_EXTRACTED TEXT_.
*** Block opens ***

Departing Air Force Wing Commander’s Super Hercules Gets a Check-up in Tokyo

June 24, 2024
A U.S. Air Force C-130J Super Hercules looked like a massive mechanical patient on an operating table during an inspection Friday at this airlift hub in western Tokyo.

Jun. 21—YOKOTA AIR BASE, Japan — A U.S. Air Force C-130J Super Hercules looked like a massive mechanical patient on an operating table during an inspection Friday at this airlift hub in western Tokyo.

A metal platform surrounded the plane that's typically flown by 374th Airlift Wing commander Col. Andrew Roddan, who is due to hand over command next month after a two-year stint at Yokota.

Roddan commands the only U.S. tactical airlift wing in the Pacific. He has more than 4,100 hours flying C-130E and J models, from Iraq and Afghanistan to the Philippines and Central and South America, according to his Air Force biography.

Roddan's Super Hercules was coincidentally in the hangar for a routine two-week inspection required of each aircraft every 540 days, Tech. Sgt. Neil Ortiz said during a tour of the plane. The platform allows maintainers to access the four turboprop engines and other parts of the plane with relative ease.

The platform is optional, but "it creates a really good flow for maintenance," the dock chief with the 374th Maintenance Squadron said. "You lose a lot of man hours by pushing stands around."

During the inspection, maintainers opened engine cowlings, landing gear doors and the plane's nose to inspect all manner of mechanical parts. They even pulled the seats out of the cockpit to give them a once-over.

The 14 planes at Yokota arrived there to replace older C-130H models in March 2017, but most were built in 2008. Roddan's plane was built in 2014, Ortiz said.

Common issues that airmen find during inspections include propellors out of balance or incorrect gaps when landing gear doors close, he said.

*** Block closes ***

_TASK REQUIREMENTS_.
- a) Please condense the paragraph in the Super Hercules article that begins "Roddan commands the only U.S. tactical airlift wing" into a short bulleted list that keeps its main facts.
- b) Carry on the Super Hercules article with a few more paragraphs that pick up right after its final sentence about common inspection issues.

_INFORMATION GIVEN_.
*** Block opens ***

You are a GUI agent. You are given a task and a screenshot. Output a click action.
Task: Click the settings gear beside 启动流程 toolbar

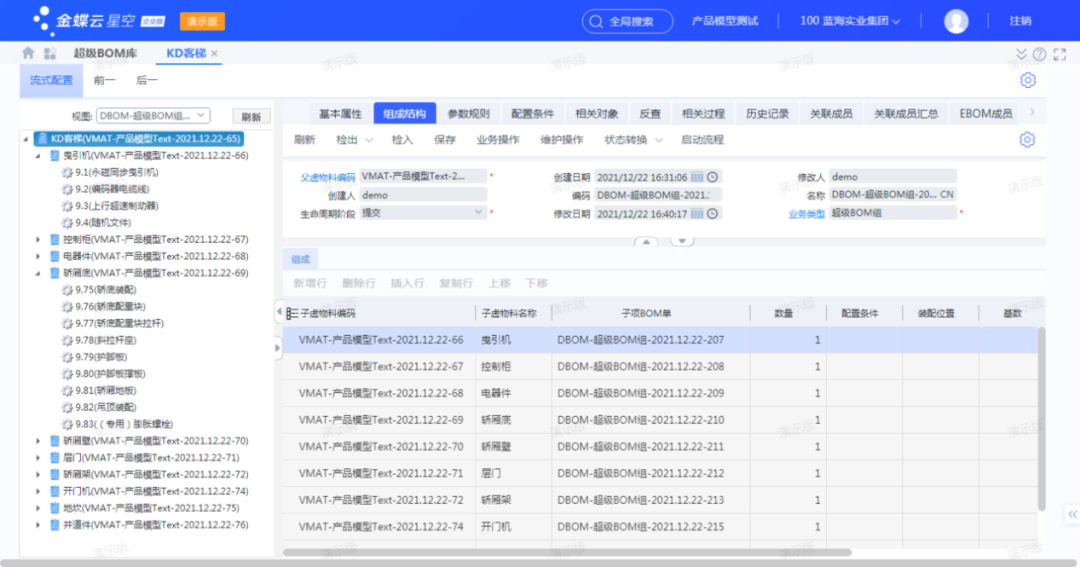tap(1027, 140)
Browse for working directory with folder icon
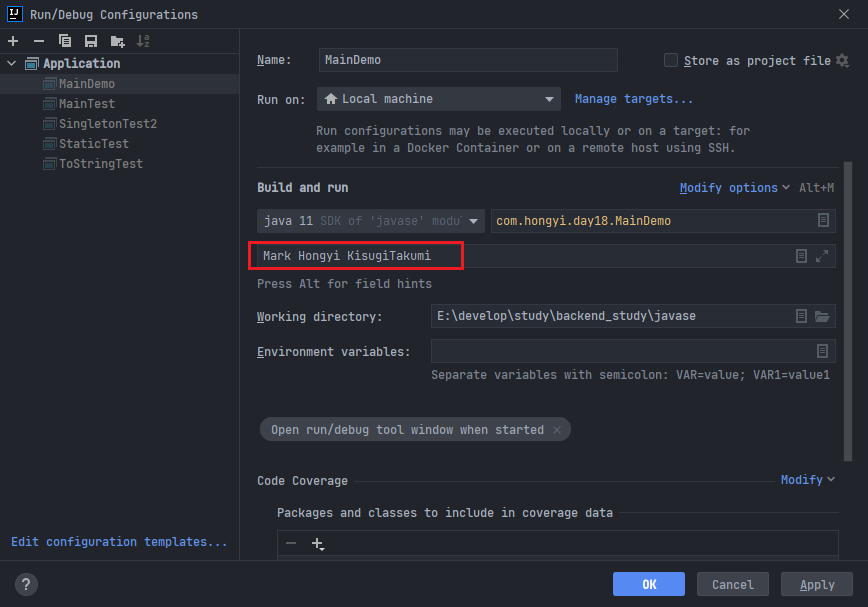The width and height of the screenshot is (868, 607). [x=822, y=316]
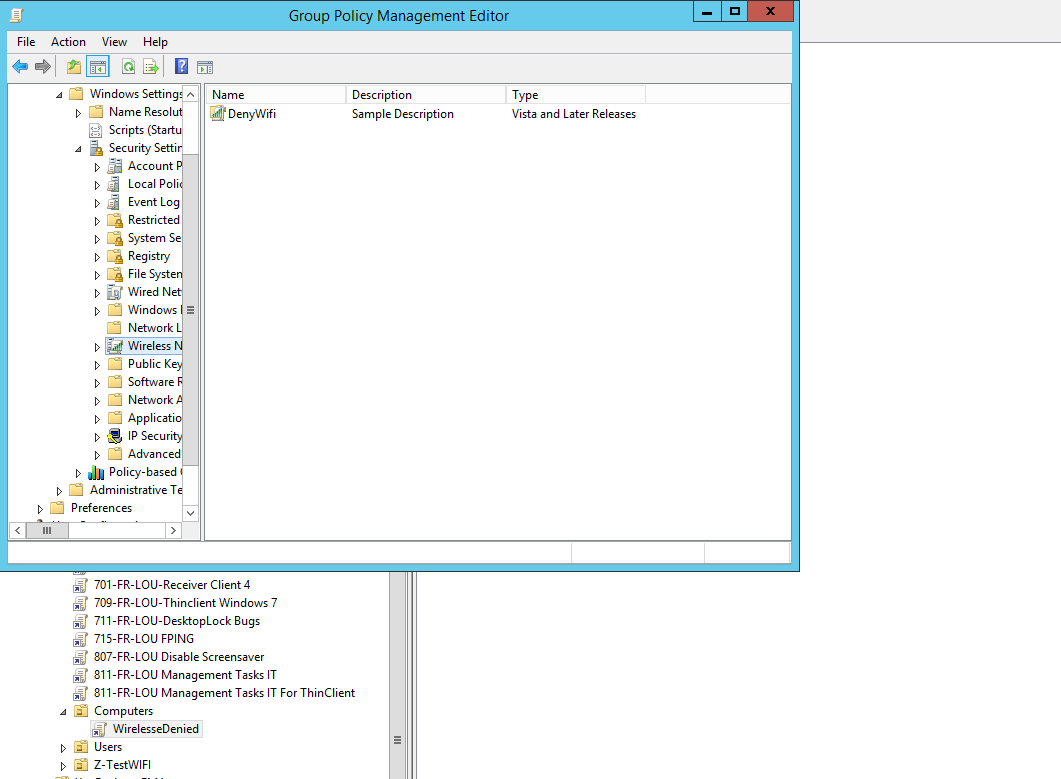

*** Block closes ***

_RESULTS BY TASK_.
- a)
- Roddan commands the only U.S. tactical airlift wing in the Pacific.
- He has logged more than 4,100 hours flying C-130E and J models.
- According to his Air Force biography, his flying has taken him from Iraq and Afghanistan to the Philippines and Central and South America.

- b)
"It is like a wheel alignment for your car," he said of the process of correcting the issues.

A group of maintainers, including Staff Sgt. Samuel Gonzalez-Nunez, were checking out the aircraft's front landing gear door on Friday.

The landing gear and the flight controls, including the wing flaps, are the most interesting parts of the plane, according to Gonzalez-Nunez, who arrived at Yokota four months ago after serving as a crew chief at Ramstein Air Base, Germany.

The C-130s, which first took flight in the 1950s, have long proven their safety, Ortiz said.

"We flew them all over Africa, Europe and the Middle East," Ortiz said of his previous assignment as a C-130J crew chief at Ramstein.

The maintainers put a camera inside the plane's Rolls Royce engines every 3,000 hours of flight time to check for defects, he said.

"If we find a defect, we have to replace the engine," Ortiz said.

When the planes are 12 years old, they return to manufacturer Lockheed Martin in Warner Robbins, Ga., for a deeper inspection that involves removing the wings and tail. After the 12-year look inside, the planes return every six years for the same inspection, he said.